▶ [Work request]: Show me each line of the listing below where the word "عمران" appears.
· · ·
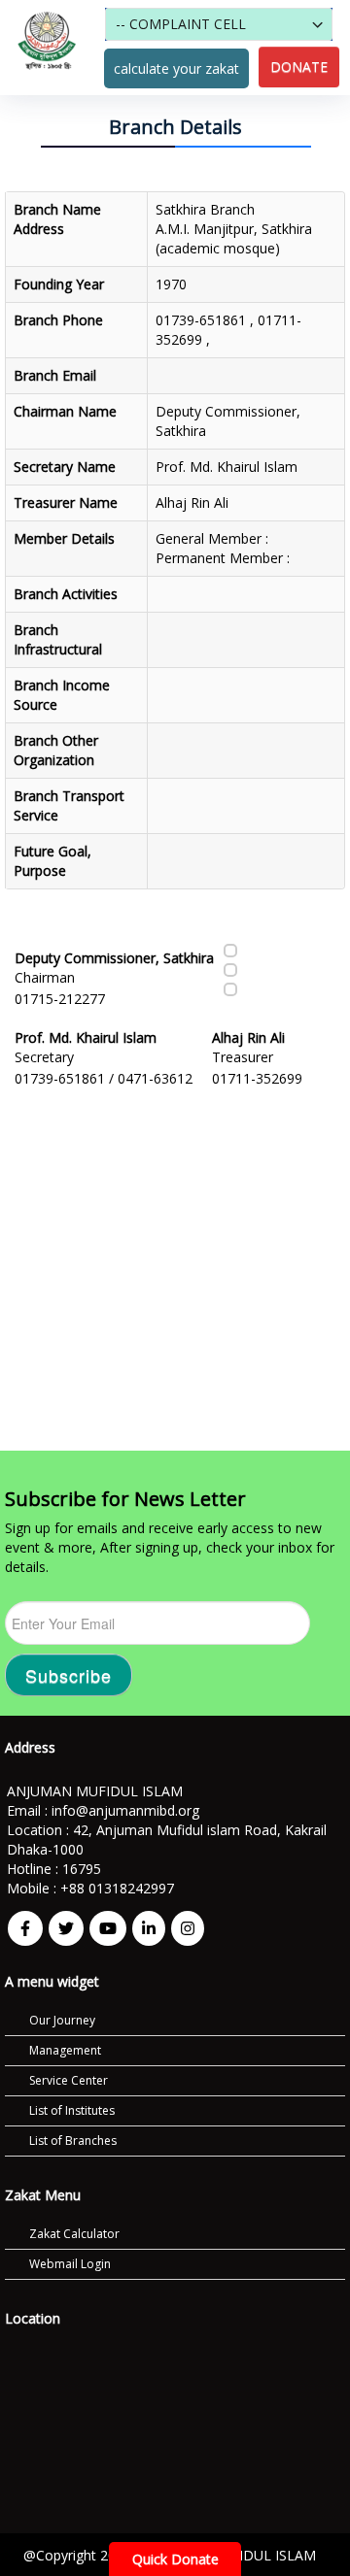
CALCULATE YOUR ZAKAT (176, 68)
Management (65, 2050)
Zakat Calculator (74, 2233)
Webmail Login (70, 2264)
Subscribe (68, 1675)
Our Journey (62, 2020)
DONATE (299, 66)
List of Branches (73, 2140)
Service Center (68, 2080)
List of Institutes (72, 2110)
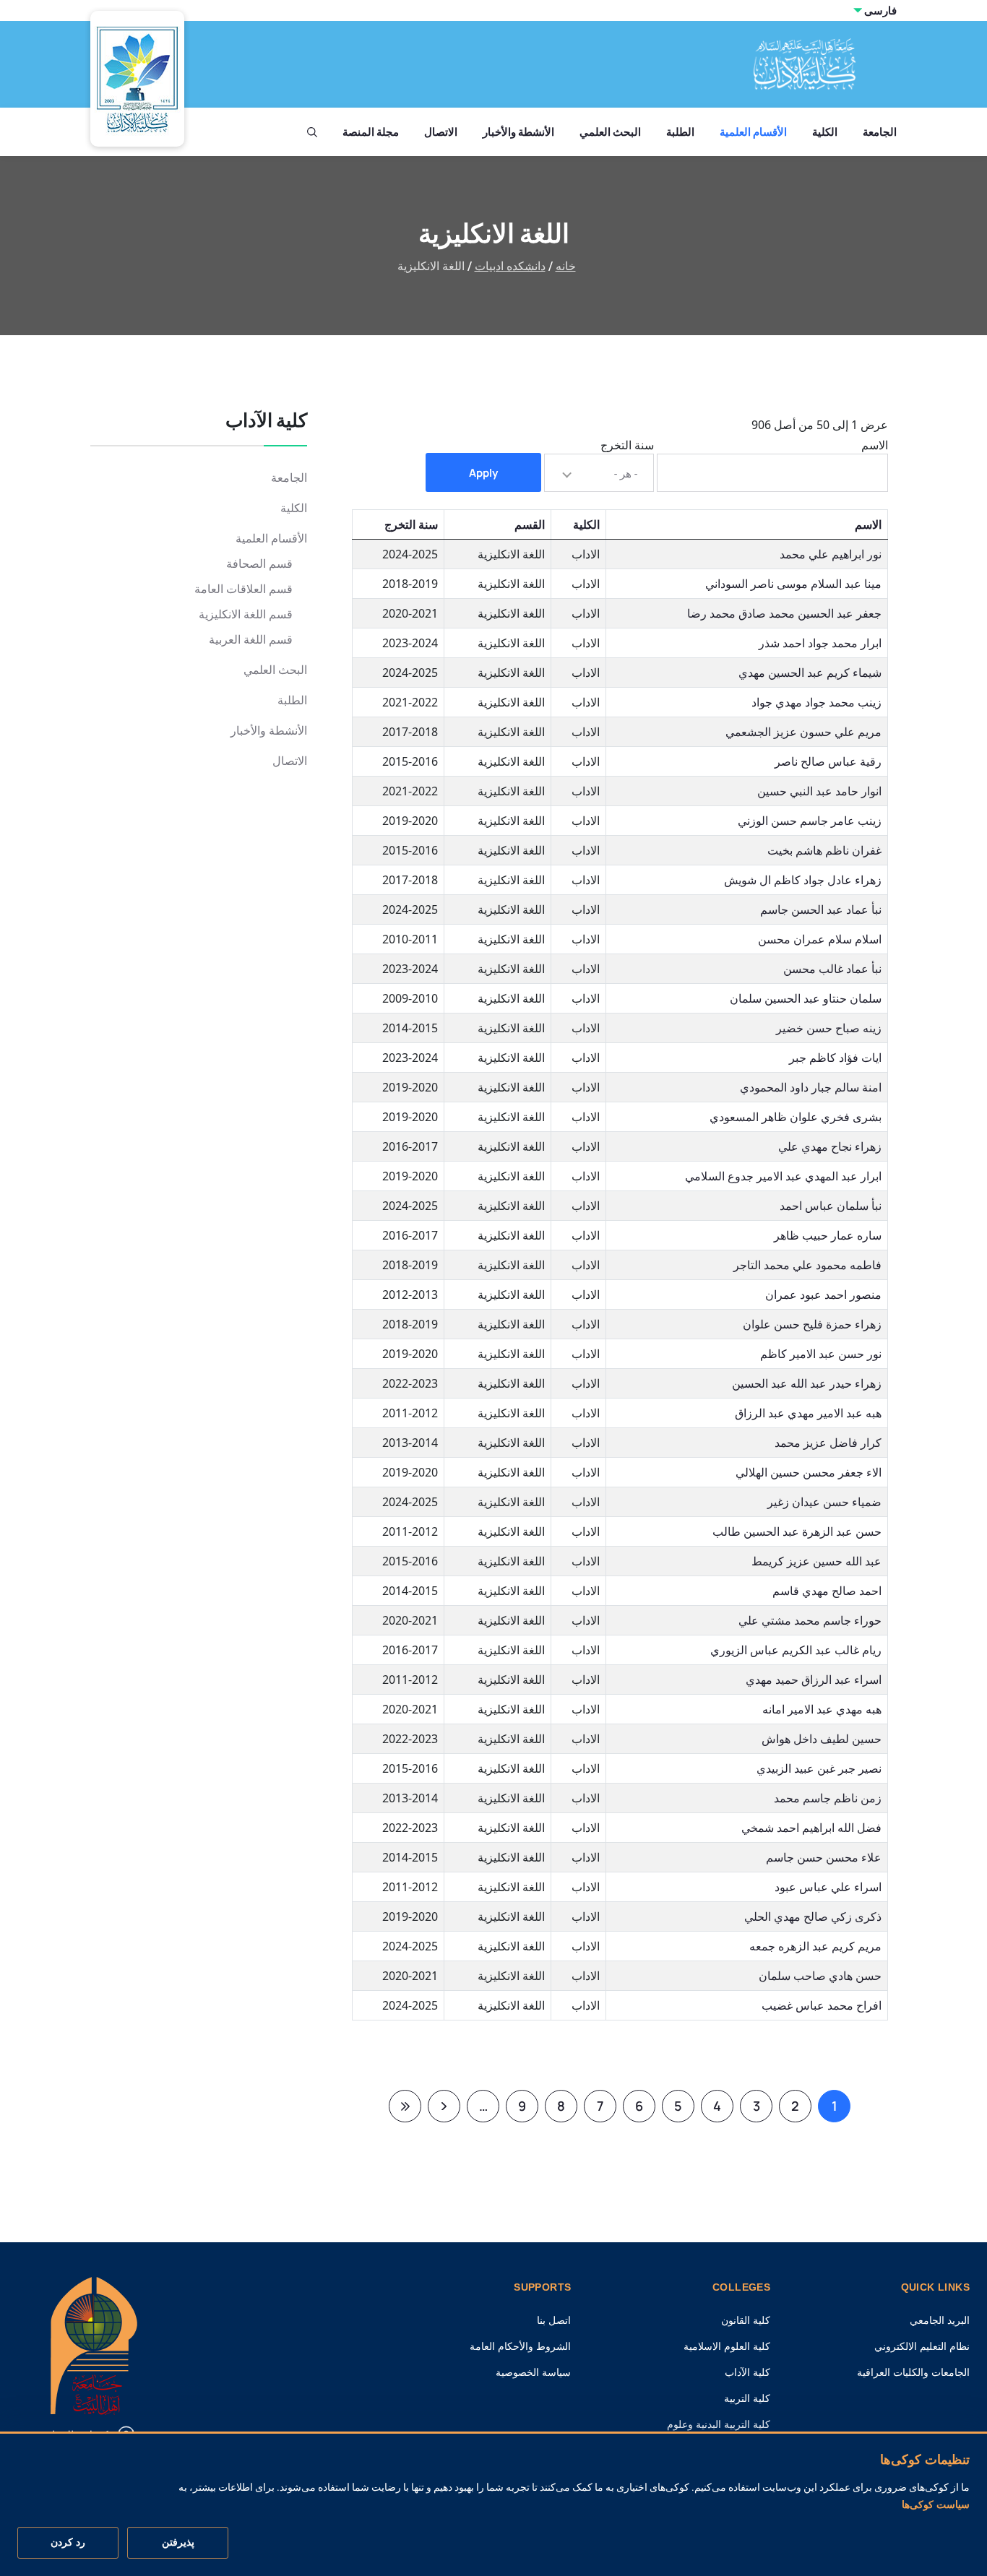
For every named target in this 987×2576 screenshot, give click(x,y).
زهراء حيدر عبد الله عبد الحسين (807, 1383)
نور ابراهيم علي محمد (831, 554)
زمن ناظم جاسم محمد (828, 1798)
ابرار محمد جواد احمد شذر (820, 643)
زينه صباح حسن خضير (829, 1028)
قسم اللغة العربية (251, 640)
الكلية (824, 131)
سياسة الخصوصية (533, 2372)
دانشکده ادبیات (510, 266)
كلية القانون (745, 2320)
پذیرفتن (178, 2543)
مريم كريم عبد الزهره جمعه (815, 1946)
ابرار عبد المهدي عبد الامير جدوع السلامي (783, 1176)
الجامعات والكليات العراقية (913, 2372)
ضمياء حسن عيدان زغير (824, 1502)
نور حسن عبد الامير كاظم (821, 1354)
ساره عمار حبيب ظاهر (828, 1235)
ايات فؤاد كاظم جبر (835, 1058)
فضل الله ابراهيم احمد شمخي (811, 1828)
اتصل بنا (554, 2320)
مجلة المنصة (370, 131)
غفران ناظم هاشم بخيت (824, 850)
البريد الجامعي (940, 2320)
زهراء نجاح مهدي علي (830, 1146)
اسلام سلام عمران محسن (820, 939)
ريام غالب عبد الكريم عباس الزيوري (796, 1650)
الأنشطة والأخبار (518, 131)
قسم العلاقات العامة (243, 589)
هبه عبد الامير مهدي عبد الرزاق (808, 1413)
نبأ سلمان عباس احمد (831, 1206)
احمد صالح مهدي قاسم (827, 1591)
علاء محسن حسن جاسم (824, 1857)
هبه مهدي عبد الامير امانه (822, 1709)
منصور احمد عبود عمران (823, 1294)
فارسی (880, 10)
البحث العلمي (610, 131)
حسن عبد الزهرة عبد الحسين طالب (797, 1531)
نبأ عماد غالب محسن (832, 969)
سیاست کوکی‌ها (936, 2504)
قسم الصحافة (259, 564)
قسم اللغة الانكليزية (246, 614)
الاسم (874, 445)
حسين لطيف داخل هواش (822, 1739)
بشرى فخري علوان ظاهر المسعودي (796, 1117)
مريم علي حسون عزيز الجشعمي (803, 732)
· · ·
▶ [Result for this exercise]:
اسلام سلام عمران محسن (820, 939)
منصور احمد عبود عمران (823, 1294)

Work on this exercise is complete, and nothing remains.